Chiriquí was the province in which Manuel Noriega rose in the military ranks in the late 20th century; he helped bring Omar Torrijos back into the country after a coup d'état. Noriega had jeeps lined up with their lights on the runway in David to allow Torrijos's aircraft to land. Chiriqui was at the heart of a short-lived pro-democracy guerrilla movement in the late 1960s and early 1970s. After the dictatorship by Manuel Noriega from 1983 to 1989, Guillermo Endara became president of Panama; he appointed Edgar De Puy as governor of Chiriquí.

==Administrative divisions==
As of the 2023 Census, Chiriquí Province is divided into 14 distritos (districts) and sub-divided into 105 corregimientos.

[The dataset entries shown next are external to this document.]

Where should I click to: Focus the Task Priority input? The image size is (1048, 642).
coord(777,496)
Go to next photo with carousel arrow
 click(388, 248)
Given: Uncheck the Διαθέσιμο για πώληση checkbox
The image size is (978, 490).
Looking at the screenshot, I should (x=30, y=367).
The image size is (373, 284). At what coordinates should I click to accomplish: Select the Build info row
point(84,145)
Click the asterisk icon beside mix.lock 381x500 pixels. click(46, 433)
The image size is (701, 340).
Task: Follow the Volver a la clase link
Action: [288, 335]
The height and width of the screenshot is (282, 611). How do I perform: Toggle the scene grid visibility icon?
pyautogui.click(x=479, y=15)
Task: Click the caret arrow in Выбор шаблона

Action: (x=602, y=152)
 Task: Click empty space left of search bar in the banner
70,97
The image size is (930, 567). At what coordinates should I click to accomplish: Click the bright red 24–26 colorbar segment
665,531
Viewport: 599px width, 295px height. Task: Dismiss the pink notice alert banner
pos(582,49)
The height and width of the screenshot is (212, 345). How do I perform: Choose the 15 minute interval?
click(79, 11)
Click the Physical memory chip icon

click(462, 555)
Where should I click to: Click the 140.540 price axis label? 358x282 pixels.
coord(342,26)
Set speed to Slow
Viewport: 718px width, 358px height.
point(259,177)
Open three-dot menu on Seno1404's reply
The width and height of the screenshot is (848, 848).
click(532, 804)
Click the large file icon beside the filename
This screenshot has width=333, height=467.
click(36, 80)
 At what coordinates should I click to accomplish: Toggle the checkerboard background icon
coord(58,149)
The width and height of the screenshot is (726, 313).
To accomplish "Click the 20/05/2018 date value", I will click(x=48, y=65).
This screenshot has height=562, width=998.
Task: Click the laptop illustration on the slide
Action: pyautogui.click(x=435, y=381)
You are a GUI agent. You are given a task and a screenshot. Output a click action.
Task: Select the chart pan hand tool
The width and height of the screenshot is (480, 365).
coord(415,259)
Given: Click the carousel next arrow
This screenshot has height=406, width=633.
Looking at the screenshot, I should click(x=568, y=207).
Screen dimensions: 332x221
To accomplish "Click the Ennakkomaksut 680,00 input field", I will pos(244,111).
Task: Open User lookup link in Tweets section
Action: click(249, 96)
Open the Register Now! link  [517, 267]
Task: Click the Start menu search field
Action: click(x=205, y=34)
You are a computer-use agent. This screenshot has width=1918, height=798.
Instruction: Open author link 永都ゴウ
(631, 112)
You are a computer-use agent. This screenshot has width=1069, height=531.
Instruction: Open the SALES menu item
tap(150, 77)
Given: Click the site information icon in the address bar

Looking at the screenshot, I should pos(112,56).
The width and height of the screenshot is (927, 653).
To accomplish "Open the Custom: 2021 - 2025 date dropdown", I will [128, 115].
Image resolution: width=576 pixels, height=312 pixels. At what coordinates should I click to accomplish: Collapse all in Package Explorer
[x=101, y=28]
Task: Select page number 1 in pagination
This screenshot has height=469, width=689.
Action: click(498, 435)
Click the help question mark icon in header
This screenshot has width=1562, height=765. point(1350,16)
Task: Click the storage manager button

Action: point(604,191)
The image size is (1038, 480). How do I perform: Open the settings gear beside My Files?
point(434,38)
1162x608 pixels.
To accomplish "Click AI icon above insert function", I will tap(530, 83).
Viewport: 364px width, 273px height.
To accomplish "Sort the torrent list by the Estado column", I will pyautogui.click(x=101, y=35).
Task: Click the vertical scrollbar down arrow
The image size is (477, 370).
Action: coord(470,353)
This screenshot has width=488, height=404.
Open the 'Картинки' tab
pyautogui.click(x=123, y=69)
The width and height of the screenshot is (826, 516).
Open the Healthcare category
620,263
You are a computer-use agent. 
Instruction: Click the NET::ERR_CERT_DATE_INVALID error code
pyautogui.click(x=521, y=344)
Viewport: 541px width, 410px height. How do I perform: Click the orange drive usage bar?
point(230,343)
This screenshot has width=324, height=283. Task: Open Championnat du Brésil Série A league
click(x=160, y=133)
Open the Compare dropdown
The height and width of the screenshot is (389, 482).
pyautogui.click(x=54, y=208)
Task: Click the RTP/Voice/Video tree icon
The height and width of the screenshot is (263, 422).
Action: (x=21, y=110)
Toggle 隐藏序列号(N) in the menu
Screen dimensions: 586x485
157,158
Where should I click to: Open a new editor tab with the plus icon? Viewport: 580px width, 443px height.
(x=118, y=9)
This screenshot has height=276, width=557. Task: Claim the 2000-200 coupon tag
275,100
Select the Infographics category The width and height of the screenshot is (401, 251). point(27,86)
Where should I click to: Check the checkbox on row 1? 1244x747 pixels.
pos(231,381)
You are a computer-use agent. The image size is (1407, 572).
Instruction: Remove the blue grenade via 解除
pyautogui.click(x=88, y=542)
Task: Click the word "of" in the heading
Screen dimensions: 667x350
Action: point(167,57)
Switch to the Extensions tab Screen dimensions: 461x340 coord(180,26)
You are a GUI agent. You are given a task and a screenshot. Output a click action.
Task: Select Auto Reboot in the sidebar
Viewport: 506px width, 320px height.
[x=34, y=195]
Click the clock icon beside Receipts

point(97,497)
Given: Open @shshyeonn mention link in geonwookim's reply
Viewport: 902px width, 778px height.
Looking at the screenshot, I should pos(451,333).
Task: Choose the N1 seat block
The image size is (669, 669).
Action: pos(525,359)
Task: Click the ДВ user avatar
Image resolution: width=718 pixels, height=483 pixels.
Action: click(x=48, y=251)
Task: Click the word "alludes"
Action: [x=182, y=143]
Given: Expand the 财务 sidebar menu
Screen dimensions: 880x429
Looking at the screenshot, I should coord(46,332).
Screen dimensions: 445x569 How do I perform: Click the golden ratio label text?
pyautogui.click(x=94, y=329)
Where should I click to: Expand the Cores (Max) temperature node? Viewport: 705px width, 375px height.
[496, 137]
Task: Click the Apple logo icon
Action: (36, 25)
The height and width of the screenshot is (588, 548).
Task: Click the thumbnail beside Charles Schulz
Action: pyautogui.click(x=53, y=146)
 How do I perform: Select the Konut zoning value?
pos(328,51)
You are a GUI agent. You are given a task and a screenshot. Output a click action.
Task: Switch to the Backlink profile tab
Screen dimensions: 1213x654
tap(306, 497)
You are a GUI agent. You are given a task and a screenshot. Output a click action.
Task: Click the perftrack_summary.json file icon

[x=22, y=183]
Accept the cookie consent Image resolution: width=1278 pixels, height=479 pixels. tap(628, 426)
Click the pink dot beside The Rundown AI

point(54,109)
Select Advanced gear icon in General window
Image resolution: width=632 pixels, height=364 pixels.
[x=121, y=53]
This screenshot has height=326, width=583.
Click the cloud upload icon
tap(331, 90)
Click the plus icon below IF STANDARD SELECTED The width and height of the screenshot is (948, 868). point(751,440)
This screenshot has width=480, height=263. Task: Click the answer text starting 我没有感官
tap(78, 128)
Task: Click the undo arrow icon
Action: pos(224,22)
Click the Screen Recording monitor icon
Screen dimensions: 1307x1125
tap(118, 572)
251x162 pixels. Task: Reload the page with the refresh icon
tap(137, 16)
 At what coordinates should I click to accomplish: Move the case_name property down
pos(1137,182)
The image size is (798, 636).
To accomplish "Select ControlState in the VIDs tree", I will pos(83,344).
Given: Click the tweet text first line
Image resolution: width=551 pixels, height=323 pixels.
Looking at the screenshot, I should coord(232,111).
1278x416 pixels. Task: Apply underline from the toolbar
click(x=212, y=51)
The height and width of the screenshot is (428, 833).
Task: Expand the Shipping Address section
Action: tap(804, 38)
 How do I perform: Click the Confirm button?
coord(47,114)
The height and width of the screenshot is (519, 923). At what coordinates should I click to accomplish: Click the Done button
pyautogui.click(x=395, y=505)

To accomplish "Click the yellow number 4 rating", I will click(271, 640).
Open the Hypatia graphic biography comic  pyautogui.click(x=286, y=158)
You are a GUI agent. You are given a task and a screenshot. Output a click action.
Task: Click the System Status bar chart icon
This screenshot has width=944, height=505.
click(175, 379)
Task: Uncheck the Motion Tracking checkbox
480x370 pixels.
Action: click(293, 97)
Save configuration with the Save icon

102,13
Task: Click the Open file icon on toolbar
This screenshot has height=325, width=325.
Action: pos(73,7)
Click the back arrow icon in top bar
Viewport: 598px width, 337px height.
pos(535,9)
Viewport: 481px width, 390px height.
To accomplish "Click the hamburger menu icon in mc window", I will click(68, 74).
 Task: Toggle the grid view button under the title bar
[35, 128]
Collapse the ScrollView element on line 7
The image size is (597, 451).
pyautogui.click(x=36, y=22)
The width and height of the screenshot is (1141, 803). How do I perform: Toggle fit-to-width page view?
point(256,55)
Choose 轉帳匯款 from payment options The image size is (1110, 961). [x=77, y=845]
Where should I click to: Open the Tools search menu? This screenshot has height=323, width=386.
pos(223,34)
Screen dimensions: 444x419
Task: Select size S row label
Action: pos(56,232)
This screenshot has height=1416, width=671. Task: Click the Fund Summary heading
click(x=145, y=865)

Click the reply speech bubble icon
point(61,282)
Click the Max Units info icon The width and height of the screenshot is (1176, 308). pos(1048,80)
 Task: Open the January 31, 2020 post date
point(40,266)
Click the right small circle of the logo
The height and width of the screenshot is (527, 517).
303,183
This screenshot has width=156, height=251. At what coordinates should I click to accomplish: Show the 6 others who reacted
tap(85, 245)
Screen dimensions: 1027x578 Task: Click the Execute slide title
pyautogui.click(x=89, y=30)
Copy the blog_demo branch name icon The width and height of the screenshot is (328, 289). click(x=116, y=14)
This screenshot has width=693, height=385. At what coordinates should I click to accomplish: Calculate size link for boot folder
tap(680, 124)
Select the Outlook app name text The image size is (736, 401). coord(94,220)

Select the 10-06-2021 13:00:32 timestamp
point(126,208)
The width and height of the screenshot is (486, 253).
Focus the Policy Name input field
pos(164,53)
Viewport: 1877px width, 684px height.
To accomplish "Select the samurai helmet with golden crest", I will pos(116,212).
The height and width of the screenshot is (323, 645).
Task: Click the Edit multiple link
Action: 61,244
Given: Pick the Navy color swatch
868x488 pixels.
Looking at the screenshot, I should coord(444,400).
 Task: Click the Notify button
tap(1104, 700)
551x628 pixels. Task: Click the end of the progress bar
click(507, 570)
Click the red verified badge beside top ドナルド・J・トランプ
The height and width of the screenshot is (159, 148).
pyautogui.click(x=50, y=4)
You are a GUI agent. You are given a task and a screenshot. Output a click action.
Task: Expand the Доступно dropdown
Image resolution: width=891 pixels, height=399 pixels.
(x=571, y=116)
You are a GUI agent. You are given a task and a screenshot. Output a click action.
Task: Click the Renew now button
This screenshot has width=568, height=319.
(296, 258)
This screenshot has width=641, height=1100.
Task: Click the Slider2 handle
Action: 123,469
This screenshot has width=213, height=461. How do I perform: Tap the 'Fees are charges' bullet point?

| Distrito | Area (km^{2}) | Population 2000 | Population 2010 | Population 2023 |
|---|---|---|---|---|
| Alanje | 455 | 15,497 | 16,508 | 18,877 |
| Barú | 600 | 60,551 | 55,775 | 56,307 |
| Boquerón | 298 | 12,275 | 15,029 | 21,001 |
| Boquete | 490 | 16,943 | 21,370 | 23,562 |
| Bugaba | 517 | 51,522 | 78,209 | 68,870 |
| David | 892 | 124,280 | 144,858 | 156,498 |
| Dolega | 251 | 17,243 | 25,102 | 37,678 |
| Gualaca | 619 | 8,348 | 9,750 | 9,831 |
| Remedios | 172 | 3,489 | 4,052 | 4,388 |
| Renacimiento | 527 | 18,257 | 20,524 | 22,429 |
| San Félix | 226 | 5,276 | 6,304 | 6,881 |
| San Lorenzo | 689 | 6,498 | 7,507 | 8,031 |
| Tierras Altas | 360 | 17,048 | 20,471 | 23,525 |
| Tolé | 485 | 11,563 | 11,885 | 13,193 |

| District | Corregimientos (Subdivisions) | Cabecera (Seat) |
|---|---|---|
| Alanje District | Santiago de Alanje, Canta Gallo, Divalá, El Tejar, Guarumal, Nuevo México, Palo Grande, Querévalo, Santo Tomás | Santiago de Alanje |
| Barú District | Puerto Tomás Armuelles, Baco, Limones, Progreso, Rodolfo Aguilar Delgado, El Palmar, Manaca | Puerto Tomás Armuelles |
| Boquerón District | Boquerón, Bágala, Cordillera, Guabal, Guayabal, Paraíso, Pedregal, Tijeras | Boquerón |
| Boquete District | Bajo Boquete, Alto Boquete, Caldera, Jaramillo, Los Naranjos, Palmira | Bajo Boquete |
| Bugaba District | La Concepción, Aserrío de Gariché, Bugaba, El Bongo, Gómez, La Estrella, San Andrés, Santa Marta, Santa Rosa, Santo Domingo, Solano, Sortová, San Isidro | La Concepción |
| David District | San José de David, Bijagual, Cochea, Chiriquí, Guacá, Las Lomas, Pedregal, San Carlos, San Pablo Nuevo, San Pablo Viejo, David Este, David Sur | San José de David |
| Dolega District | San Francisco de Dolega, Dos Ríos, Los Algarrobos, Los Anastacios, Potrerillos, Potrerillos Abajo, Rovira, Tinajas | San Francisco de Dolega |
| Gualaca District | Gualaca, Hornito, Los Angeles, Paja de Sombrero, Rincón | Gualaca |
| Remedios District | Nuestra Señora de los Remedios, El Nancito, El Porvenir, El Puerto, Santa Lucía | Nuestra Señora de los Remedios |
| Renacimiento District | Río Sereno, Breñón, Cañas Gordas, Dominical, Monte Lirio, Plaza de Caisán, Santa Clara, Santa Cruz | Río Sereno |
| San Félix District | Las Lajas, Juay, Lajas Adentro, San Félix, Santa Cruz | Las Lajas |
| San Lorenzo District | Horconcitos, Boca Chica, Boca del Monte, San Juan, San Lorenzo | Horconcitos |
| Tierras Altas District | Volcán, Cerro Punta, Cuesta de Piedra, Nueva California, Paso Ancho | Volcán |
| Tolé District | Tolé, Bella Vista, Cerro Viejo, El Cristo, Justo Fidel Palacios, Lajas de Tolé, Potrero de Caña, Quebrada de Piedra, Veladero | Tolé |

Note: Through Law 55 of 13 September 2013, the creation of Tierras Altas District had been approved, consisting of the corregimientos of Cerro Punta, Cuesta de Piedra, Nueva California, Paso Ancho and Volcán, which were split off from Bugaba District. The new district was to have Volcán as its main centre. Also through that same law, the corregimiento of Solano was created, after splitting off from the corregimiento of La Concepción, Bugaba. That new administrative division within Chiriquí Province was to come into effect by 2 May 2019.

==Climate==
The province features a variety of climates, from hot and humid lowlands to the cool and moist highlands. The district is home to Fortuna Forest Reserve.